**WHAT NEEDS TO BE DONE**
Everything from the line that contains "The width and" through the last line below should be transcribed exactly, except the pictures.

**DATA RECORDS**

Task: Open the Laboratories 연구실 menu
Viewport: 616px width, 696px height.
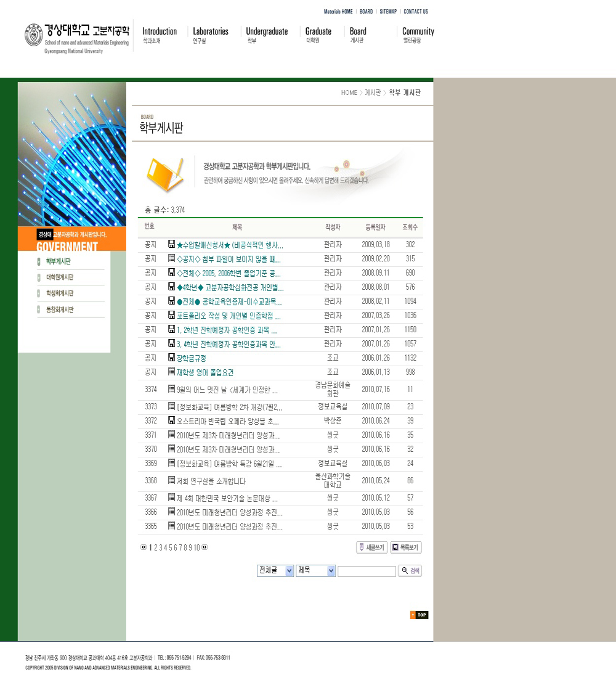Action: (210, 35)
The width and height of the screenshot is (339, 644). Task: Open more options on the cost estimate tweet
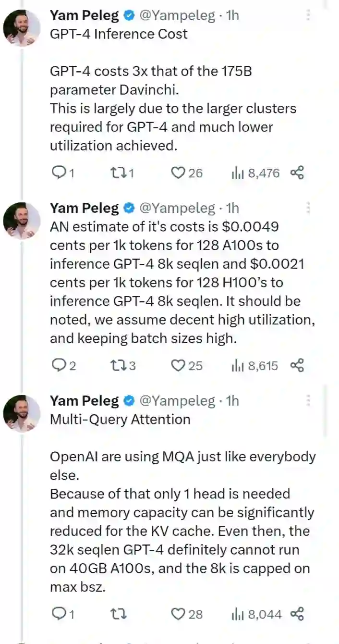click(x=308, y=208)
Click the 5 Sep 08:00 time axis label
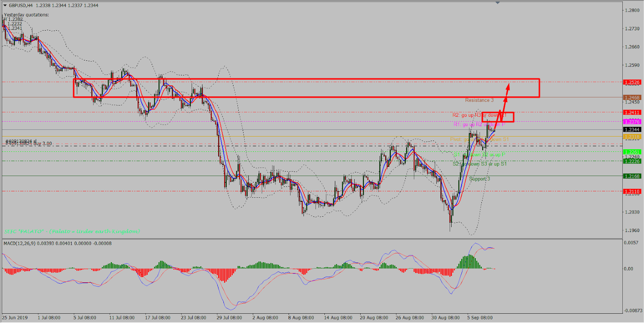 point(479,317)
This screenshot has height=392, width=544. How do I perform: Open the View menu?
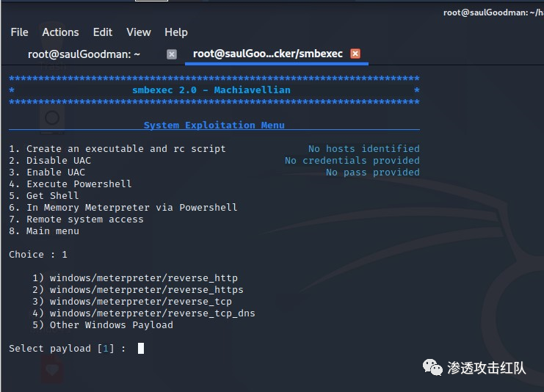coord(138,32)
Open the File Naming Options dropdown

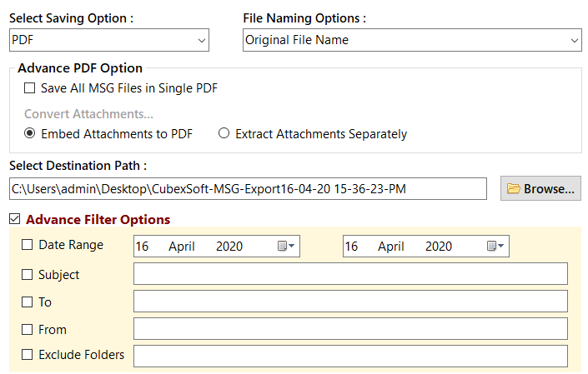[412, 40]
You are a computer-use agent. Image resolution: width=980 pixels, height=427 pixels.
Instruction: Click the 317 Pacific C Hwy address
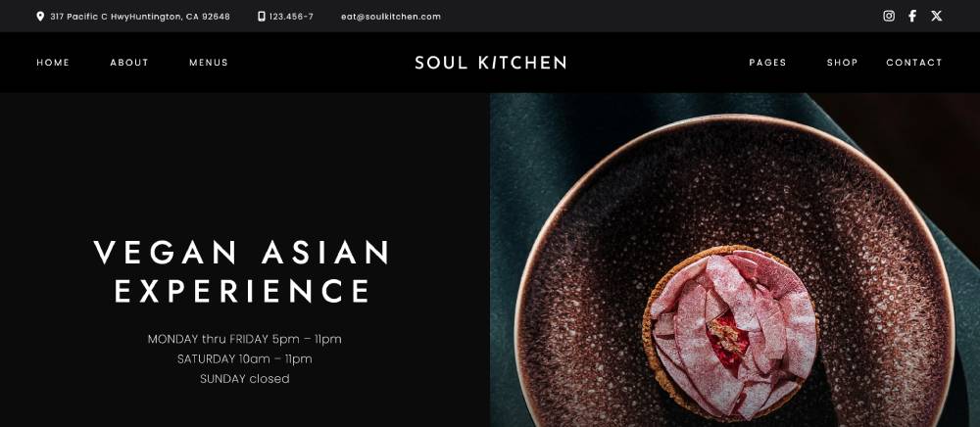coord(140,17)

**RESULT BELOW**
The width and height of the screenshot is (339, 644). Task: Open more options on the cost estimate tweet
click(x=308, y=208)
Click the 5 Sep 08:00 time axis label
 point(479,317)
This screenshot has height=392, width=544. How do I perform: Open the View menu?
coord(138,32)
Open the File Naming Options dropdown

[412, 40]
You are a computer-use agent. Image resolution: width=980 pixels, height=427 pixels.
Instruction: Click the 317 Pacific C Hwy address
coord(140,17)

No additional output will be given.